La esperanza es que los recursos naturales se defiendan no sólo por razones económicas, sino también por lo que han significado en la historia de cada pueblo. Así dejarán de pensarse que son parte de las tribus de Israel, recuperarán la memoria histórica, y sus mitos de origen, su sostén, adquirirán la misma importancia de los mitos que sostienen a la cultura occidental.

Mirar de nuevo los tiempos históricos y detenerse en ese tiempo que, sin ser idílico, fue de compartir conocimientos, de ser muy etnocéntricos sin afanes etnocidas, y que aún ahora ha permitido sobrevivir a la diversidad. Es impresionante pensar en cómo nuestros pueblos con diferentes lenguas, con culturas diferenciadas, compartían el conocimiento sobre el maíz, sobre los telares de cintura, sobre su relación con la naturaleza, sobre muchas técnicas necesarias para mejorar lo que hacían y seguían desarrollando. De alguna manera, la cultura occidental estudia esto ya con sus especialistas, pero pareciera que la constante en ese conocimiento no es crear y fortalecer las expresiones culturales diferentes, sino registrarlas y guardarlas, para tomar el conocimiento y los recursos en su beneficio, pues no encuentran una razón suficiente para promover desarrollos múltiples.

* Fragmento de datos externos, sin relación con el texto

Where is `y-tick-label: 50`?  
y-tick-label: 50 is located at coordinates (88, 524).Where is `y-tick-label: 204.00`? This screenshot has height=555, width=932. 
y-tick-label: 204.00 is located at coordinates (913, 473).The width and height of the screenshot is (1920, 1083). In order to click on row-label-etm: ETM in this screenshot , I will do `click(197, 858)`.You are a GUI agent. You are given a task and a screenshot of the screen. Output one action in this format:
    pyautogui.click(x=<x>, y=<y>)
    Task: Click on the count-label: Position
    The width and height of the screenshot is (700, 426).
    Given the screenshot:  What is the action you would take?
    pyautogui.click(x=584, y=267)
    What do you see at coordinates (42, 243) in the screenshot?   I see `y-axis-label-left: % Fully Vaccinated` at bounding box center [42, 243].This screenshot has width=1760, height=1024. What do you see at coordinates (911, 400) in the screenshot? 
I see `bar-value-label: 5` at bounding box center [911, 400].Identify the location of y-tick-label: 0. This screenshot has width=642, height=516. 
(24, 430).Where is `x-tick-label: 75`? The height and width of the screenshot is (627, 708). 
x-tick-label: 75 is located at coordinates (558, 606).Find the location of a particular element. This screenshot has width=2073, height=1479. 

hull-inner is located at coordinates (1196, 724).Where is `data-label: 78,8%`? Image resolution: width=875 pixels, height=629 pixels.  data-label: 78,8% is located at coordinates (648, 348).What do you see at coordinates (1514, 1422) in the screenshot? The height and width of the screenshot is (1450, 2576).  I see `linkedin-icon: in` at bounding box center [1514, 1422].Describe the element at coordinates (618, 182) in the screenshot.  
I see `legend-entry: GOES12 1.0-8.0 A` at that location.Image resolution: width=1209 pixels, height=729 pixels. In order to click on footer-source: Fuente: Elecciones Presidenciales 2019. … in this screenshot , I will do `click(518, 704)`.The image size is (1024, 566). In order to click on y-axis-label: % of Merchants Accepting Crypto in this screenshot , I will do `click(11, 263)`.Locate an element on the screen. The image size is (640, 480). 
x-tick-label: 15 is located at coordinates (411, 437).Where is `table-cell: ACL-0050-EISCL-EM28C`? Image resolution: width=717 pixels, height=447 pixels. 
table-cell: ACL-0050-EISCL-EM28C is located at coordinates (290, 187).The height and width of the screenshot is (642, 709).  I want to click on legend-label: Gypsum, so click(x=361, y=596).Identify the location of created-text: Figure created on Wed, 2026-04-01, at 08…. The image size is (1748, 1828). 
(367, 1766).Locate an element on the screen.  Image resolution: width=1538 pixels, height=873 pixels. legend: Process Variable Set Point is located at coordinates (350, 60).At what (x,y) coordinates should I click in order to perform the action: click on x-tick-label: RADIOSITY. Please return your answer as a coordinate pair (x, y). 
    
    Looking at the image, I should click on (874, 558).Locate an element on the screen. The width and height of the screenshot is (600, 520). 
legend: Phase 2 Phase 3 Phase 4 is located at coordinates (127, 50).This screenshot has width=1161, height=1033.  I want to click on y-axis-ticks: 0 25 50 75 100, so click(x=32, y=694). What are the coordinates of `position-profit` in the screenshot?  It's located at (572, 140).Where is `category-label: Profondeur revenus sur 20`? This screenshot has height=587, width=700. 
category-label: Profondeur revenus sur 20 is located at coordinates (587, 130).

¿Cómo un pueblo podría recuperar su autonomía? Trabajando fuertemente para retomar el gusto por lo propio, en todas las expresiones de su cultura, compartiendo su gusto con los demás pueblos, compartiendo su desarrollo sin afanes de dominación.

Hay que hacer un ajuste de cuentas con la historia y tomar los mejores ejemplos de convivencia, seguirse desarrollando siendo un integrante más de la naturaleza, como las abuelas y abuelos lo hicieron en ese tiempo cuando convivían y no tenían interés de imponer a los demás su lengua, sus mitos, su historia. Seguro tenían claro que es posible tener mejores formas de vida respetando la diferencia. Gracias a ello seguimos existiendo, a pesar de la etnocida cultura occidental.